[[ Document text, beginning ]]

Gottfried Leibniz wrote Letter L-312 to Leeuwenhoek about magnets and the magnetic power of the earth

Date: 
January 1, 1697
L-number: 
L-312

No manuscript is known.

In this undated letter, Leibniz replies to Leeuwenhoek’s observations about magnets and offers his speculations about magnets and the magnetic power of the Earth.

A copy in German translation in the hand of Christoph Gottlieb von Murr is to be found in Berlin, Staatsbibliothek Preuß. Kulturbesitz Ms. lat. fol. 311 B Bl. 46-47, 1 quarto page.

The text of this partial letter from Leibniz to Leeuwenhoek is probably a French translation of a now missing draft letter by Leibniz, sent by him as an enclosure with one of his letters to Louis Bourguet (1678-1742), a French polymath living in Neuchâtel, who wrote on archaeology, geology, philosophy, biblical scholarship and mathematics. Bourguet’s correspondence with Leibniz, published in 1768, contains letters exchanged between December 1714 and 2 July 1716. These letters were provided to Louis Dutens (1730-1812), the 18th-century editor of Leibniz’s correspondence, by Claude-Nicolas Le Cat (1700-1768), “Secrétaire perpétuel” of the Académie de Rouen, through the mediation of Nicolas Gobet (c. 1735-c. 1781), a French historian and mineralogist and “Secrétaire du conseil du comte d’Artois”. See: Dutens, Leibnitii Opera Omnia, vol. 2 (Geneva, 1768), p. 324 (note).

Even though Leibniz visited Leeuwenhoek in 1676, the surviving exchange of letters between them occurred in the final two years of Leibniz’s life, 1715 and 1716. In those letters, magnets are never mentioned. It is then possible that this undated letter fragment is part of a lost exchange of letters from 1697 because Philosophical Transactions, vol. 19, no. 227, published in April 1697, has Leeuwenhoek’s Letter 184 [108] L-318 of 5 April 1697 (Collected Letters, vol. 12), in which he discusses some of the topics Leibniz writes about in this fragment. See note 2 below.

Leibniz’s reading of Leeuwenhoek’s Letter 184 [108] L-318 of 5 April 1697 in Philosophical Transactions no. 227 of the same month or the excerpt in Pieter Rabus’s Boekzaal van Europe of May and June 1697 could have caused him to write to Leeuwenhoek later that year. He begins by thanking L. for his “reply”, which suggests a prior letter from Leibniz as well as a reply from Leeuwenhoek.

Becchi’s chapter “Leibniz, Leeuwenhoek and the School for Microscopists” discusses only the five letters to Leibniz that Leeuwenhoek published in Send-Brieven and the five letters from Leibniz that are in Collected Letters, vol. 17 and vol. 18.

Document: 

Published in L. Dutens, 1768: Gothofredi Guillelmi Leibnitii Opera Omnia, vol. 2, pp. 92-94 (Geneva: Apud Fratres de Tournes) – French text with the title “Sur l’ Aimant” (On the magnet).

[[ Document text, end ]]

--- What the task asks ---
Revise the stretch of the description of Leibniz's letter on magnets from "Leibniz’s reading of" through "and vol. 18.", changing "reply" to "response" throughout. The material after this comes from an unrelated source.

[[ Data listing, beginning ]]

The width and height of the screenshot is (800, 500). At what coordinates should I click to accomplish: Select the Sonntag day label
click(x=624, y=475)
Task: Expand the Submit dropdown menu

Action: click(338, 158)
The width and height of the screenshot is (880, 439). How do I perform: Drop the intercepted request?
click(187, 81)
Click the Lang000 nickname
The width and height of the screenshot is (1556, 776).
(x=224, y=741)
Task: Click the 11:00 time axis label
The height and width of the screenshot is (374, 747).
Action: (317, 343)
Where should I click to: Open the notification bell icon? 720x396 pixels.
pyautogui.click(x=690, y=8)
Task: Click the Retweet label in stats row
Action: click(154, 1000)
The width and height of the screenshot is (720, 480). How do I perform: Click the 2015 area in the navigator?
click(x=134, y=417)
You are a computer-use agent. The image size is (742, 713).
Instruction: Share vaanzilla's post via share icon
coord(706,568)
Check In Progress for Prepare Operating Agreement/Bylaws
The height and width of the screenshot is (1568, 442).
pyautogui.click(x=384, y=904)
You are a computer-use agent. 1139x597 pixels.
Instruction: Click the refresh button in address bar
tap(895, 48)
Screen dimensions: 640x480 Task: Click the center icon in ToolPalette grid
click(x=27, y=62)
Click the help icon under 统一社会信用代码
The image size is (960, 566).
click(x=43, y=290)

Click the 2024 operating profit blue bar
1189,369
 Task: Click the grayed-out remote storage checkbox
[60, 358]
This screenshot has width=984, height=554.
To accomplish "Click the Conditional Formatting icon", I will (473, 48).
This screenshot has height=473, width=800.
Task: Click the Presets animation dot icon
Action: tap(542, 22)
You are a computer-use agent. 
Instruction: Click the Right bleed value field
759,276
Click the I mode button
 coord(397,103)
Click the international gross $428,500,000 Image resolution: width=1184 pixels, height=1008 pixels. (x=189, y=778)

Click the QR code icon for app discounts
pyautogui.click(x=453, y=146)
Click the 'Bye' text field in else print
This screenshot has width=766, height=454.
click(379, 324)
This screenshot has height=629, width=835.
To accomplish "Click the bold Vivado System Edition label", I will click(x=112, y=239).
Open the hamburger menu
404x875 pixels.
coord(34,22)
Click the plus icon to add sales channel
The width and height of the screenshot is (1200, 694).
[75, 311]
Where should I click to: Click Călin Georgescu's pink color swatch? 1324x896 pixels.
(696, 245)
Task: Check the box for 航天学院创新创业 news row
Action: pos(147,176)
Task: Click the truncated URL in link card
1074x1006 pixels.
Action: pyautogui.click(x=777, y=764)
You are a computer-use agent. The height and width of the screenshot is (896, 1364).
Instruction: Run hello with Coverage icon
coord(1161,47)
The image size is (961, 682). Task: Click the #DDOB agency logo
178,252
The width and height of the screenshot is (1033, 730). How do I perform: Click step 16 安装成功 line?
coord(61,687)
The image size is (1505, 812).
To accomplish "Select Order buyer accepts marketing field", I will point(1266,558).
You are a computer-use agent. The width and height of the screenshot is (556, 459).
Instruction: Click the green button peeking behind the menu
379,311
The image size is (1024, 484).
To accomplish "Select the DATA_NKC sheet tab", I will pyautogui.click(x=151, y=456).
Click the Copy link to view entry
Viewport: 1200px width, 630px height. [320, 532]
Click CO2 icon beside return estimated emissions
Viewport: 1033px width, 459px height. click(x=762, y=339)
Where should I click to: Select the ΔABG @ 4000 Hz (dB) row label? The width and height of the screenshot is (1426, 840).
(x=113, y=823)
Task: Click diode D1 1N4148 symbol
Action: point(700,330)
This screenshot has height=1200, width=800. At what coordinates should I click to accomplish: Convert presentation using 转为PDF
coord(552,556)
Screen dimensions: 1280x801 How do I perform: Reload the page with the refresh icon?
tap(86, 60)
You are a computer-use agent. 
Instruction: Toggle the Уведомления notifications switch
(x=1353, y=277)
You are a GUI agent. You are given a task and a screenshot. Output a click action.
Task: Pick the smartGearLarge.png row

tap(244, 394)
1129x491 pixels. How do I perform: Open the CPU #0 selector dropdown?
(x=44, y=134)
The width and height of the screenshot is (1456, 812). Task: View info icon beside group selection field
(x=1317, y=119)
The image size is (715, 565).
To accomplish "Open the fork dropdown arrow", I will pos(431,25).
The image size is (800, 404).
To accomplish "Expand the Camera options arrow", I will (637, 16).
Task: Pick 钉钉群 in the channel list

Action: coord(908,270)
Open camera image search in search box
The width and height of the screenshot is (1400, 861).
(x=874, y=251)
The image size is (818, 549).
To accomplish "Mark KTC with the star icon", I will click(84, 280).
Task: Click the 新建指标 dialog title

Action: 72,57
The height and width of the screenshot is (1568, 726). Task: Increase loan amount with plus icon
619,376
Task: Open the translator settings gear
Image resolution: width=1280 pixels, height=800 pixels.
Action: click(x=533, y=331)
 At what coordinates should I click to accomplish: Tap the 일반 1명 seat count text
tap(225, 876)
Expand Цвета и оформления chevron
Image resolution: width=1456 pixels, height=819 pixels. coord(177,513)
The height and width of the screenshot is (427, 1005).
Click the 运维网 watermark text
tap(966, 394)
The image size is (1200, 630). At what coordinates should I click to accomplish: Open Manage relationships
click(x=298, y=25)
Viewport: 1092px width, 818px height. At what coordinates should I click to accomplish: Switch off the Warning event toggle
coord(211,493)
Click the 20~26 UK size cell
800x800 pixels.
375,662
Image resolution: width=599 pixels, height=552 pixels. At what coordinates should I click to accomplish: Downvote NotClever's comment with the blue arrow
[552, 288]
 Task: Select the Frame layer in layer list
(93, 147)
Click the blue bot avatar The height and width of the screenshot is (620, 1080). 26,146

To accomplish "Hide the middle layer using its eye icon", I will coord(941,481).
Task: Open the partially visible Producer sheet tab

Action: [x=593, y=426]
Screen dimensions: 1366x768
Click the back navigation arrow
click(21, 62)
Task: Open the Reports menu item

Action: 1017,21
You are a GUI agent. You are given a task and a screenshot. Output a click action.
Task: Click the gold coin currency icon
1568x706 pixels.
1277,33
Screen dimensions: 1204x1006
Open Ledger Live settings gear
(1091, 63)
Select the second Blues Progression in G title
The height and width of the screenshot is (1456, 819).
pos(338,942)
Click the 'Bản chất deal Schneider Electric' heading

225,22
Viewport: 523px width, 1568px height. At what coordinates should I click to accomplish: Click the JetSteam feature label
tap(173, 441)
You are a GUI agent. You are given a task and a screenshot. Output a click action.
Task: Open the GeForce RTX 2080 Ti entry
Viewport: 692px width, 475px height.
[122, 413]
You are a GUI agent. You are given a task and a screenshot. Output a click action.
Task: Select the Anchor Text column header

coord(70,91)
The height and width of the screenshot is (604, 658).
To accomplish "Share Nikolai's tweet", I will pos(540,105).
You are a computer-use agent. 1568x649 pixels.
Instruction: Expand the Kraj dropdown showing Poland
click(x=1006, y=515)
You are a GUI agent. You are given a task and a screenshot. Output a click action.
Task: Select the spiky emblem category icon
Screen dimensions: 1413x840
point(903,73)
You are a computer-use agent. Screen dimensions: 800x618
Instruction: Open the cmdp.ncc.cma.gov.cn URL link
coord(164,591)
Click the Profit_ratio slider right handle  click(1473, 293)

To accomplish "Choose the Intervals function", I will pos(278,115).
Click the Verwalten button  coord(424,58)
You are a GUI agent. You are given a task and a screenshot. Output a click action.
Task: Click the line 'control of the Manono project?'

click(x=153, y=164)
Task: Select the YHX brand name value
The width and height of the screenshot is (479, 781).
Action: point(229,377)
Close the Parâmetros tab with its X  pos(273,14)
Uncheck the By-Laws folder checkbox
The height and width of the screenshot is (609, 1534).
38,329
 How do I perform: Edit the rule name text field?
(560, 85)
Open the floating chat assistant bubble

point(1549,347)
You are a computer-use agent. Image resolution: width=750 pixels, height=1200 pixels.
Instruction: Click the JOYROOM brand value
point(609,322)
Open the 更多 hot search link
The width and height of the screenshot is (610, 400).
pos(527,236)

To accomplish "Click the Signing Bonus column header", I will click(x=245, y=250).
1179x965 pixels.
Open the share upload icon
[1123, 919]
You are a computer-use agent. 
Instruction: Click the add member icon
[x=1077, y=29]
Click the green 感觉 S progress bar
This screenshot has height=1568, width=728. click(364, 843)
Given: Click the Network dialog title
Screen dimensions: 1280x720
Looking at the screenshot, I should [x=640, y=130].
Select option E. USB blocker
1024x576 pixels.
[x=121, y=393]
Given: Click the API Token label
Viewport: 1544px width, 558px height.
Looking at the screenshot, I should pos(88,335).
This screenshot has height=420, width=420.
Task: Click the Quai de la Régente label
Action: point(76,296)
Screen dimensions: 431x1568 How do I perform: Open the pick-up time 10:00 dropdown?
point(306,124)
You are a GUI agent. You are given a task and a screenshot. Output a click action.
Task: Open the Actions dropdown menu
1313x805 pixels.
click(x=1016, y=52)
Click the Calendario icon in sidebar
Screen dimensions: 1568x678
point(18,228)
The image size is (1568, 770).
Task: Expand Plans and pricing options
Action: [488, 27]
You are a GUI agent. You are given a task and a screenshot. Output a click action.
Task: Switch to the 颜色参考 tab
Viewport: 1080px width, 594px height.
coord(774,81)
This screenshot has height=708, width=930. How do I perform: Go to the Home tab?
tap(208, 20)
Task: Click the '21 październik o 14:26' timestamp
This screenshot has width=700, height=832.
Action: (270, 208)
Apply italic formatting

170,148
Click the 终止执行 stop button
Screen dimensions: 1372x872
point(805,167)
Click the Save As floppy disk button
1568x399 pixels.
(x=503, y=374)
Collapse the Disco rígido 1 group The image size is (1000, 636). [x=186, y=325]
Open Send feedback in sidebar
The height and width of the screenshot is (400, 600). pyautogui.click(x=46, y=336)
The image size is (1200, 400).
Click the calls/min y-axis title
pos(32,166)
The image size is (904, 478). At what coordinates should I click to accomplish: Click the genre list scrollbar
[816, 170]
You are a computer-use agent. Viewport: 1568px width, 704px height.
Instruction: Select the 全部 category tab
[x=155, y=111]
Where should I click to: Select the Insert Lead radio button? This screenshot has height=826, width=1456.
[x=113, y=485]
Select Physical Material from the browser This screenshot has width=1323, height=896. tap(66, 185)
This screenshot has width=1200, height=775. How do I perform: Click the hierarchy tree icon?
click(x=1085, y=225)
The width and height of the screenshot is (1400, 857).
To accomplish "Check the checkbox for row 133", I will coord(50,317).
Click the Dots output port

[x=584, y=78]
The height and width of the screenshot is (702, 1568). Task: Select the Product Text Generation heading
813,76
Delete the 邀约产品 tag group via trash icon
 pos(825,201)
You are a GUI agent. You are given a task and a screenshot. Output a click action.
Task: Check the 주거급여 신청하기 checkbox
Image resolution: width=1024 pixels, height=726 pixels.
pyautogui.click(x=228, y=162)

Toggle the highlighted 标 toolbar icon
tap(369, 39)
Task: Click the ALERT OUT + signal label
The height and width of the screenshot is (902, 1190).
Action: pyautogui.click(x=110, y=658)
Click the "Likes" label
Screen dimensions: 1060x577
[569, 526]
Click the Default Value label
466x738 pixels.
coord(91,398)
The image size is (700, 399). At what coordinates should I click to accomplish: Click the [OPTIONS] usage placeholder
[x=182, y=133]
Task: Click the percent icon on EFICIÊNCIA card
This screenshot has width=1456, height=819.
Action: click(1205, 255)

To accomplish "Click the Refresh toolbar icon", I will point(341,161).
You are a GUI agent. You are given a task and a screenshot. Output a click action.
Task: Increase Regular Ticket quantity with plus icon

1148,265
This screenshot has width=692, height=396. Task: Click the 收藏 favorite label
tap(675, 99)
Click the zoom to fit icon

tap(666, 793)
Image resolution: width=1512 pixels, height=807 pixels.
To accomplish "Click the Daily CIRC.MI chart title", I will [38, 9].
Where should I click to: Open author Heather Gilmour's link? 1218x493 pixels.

[[ Data listing, end ]]

--- Result of this exercise ---
Leibniz’s reading of Leeuwenhoek’s Letter 184 [108] L-318 of 5 April 1697 in Philosophical Transactions no. 227 of the same month or the excerpt in Pieter Rabus’s Boekzaal van Europe of May and June 1697 could have caused him to write to Leeuwenhoek later that year. He begins by thanking L. for his “response”, which suggests a prior letter from Leibniz as well as a response from Leeuwenhoek.

Becchi’s chapter “Leibniz, Leeuwenhoek and the School for Microscopists” discusses only the five letters to Leibniz that Leeuwenhoek published in Send-Brieven and the five letters from Leibniz that are in Collected Letters, vol. 17 and vol. 18.